How to handle Out of Distribution for LSTM sequence classifier

microsoft / CNTK

Microsoft Cognitive Toolkit (CNTK), an open source deep-learning toolkit

https://docs.microsoft.com/cognitive-toolkit/

Other

17.49k stars 4.3k forks source link

How to handle Out of Distribution for LSTM sequence classifier #3797

Open MihaiHoriaPopescu opened 4 years ago

MihaiHoriaPopescu commented 4 years ago

Hello, I have a problem with my classification model. I am trying to create a classifier for some VR gesture recognition, were we cannot handle training with negative observations. I found that the problem is actually quite known in the real classification fields, since many times you will need to handle Out of Distribution Inputs.
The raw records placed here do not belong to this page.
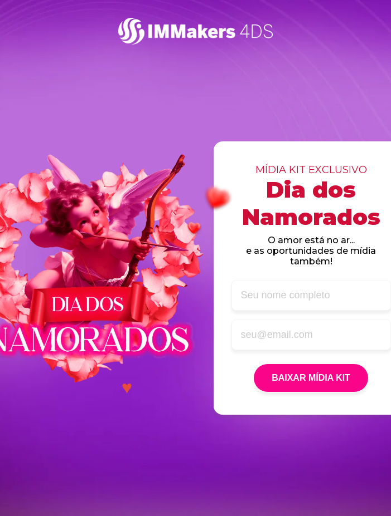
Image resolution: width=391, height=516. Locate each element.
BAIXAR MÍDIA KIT (311, 377)
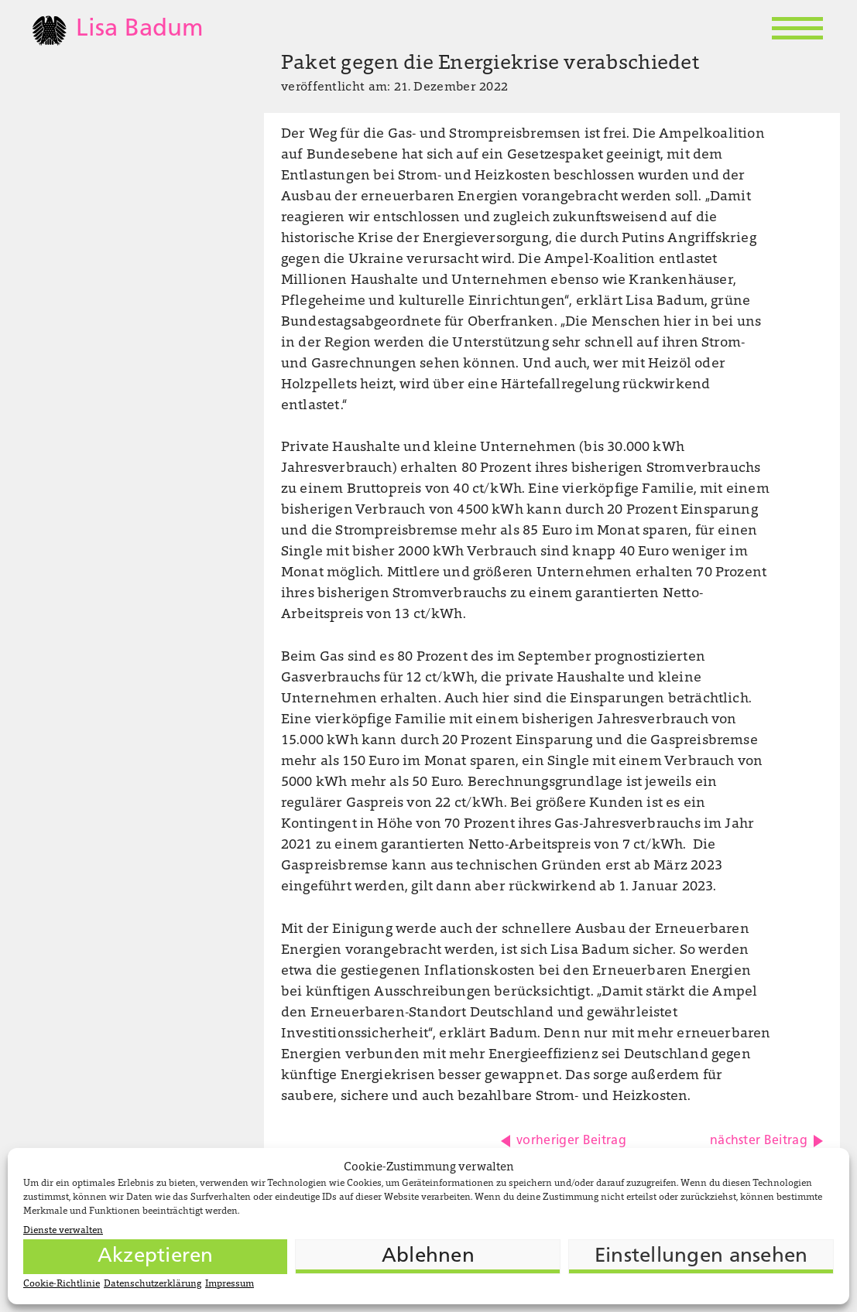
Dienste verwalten (63, 1230)
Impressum (229, 1284)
Did someone handle this problem?

delzac commented 4 years ago

I have already provided the 2 ways you can resolve this in my previous reply.

Either create an Other gesture in the classifier or build an anomaly detector to filter out unwanted gesture as a preprocessing step.
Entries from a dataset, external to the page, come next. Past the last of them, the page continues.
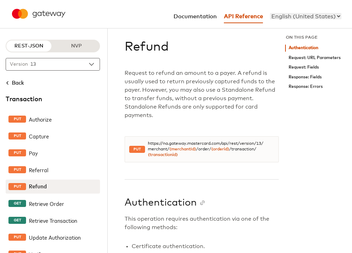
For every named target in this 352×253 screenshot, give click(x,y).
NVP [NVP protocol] (76, 46)
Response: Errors (306, 86)
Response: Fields (305, 77)
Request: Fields (304, 67)
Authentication (303, 48)
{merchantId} (182, 149)
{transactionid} (163, 155)
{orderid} (220, 149)
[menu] (305, 16)
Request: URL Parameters (315, 58)
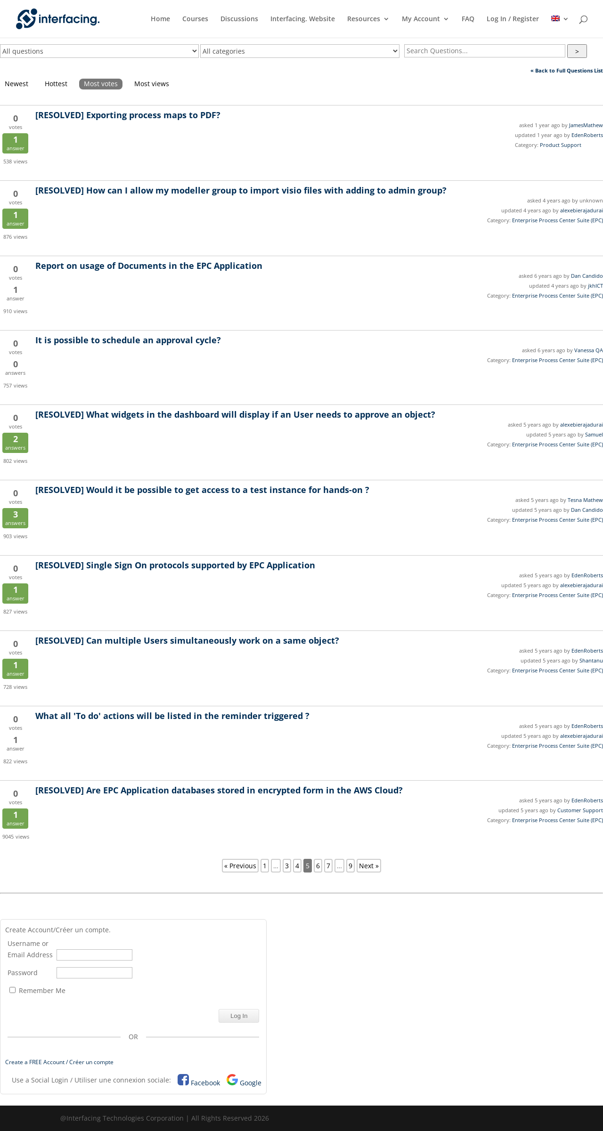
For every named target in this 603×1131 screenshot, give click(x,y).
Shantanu (591, 660)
MihaiHoriaPopescu commented 4 years ago

@delzac Hello, creating an Other label is not suitable for my model. I have tried to create a balanced dataset with positive/negative gestures, using negative gesture as assembly of part of the other gestures, or also with other gestures registered, but the results was not sufficient to detect different gesture as residuals. Can you link an example of implementation of anomaly detector in cntk?I didn't find any solution, and implementing it by myself its quite hard since I have seen a lack of documentation for cntk api.

delzac commented 4 years ago

There's no need to use neural nets to build anomaly detectors. Scikit-learn has many algorithms that you can use, you can check it out here.
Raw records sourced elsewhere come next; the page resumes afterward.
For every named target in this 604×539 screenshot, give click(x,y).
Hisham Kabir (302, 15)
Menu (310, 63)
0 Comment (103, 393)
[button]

If you insist on using cntk as build an anomaly detector, then you need to build an autoencoder.

MihaiHoriaPopescu commented 4 years ago

@delzac Thank you for reply. Its not that I insist on implementing it in cntk, but the classical classification works on tabular data, where I am using sequences with different length. Instead of having a probability that sum to 1 for the classification, I was wondering that if its possible to use a result as a similarity with the gestures trained. I'm going to give a look at the autoencoders. I was also thinking about using time series with pattern recognition. This probably resolve the problem. Are there examples of lstm on time series for pattern recognition, instead of prediction?

delzac commented 4 years ago

In supervised learning there only two task that exist (1) classification (2) regression. Pattern recognition is classification.

You can always convert your gesture sequences of different length into a single fixed dimension vector. Much like in movie review sentiment classification where the review text is of unequal length but either could be positive or negative or neutral.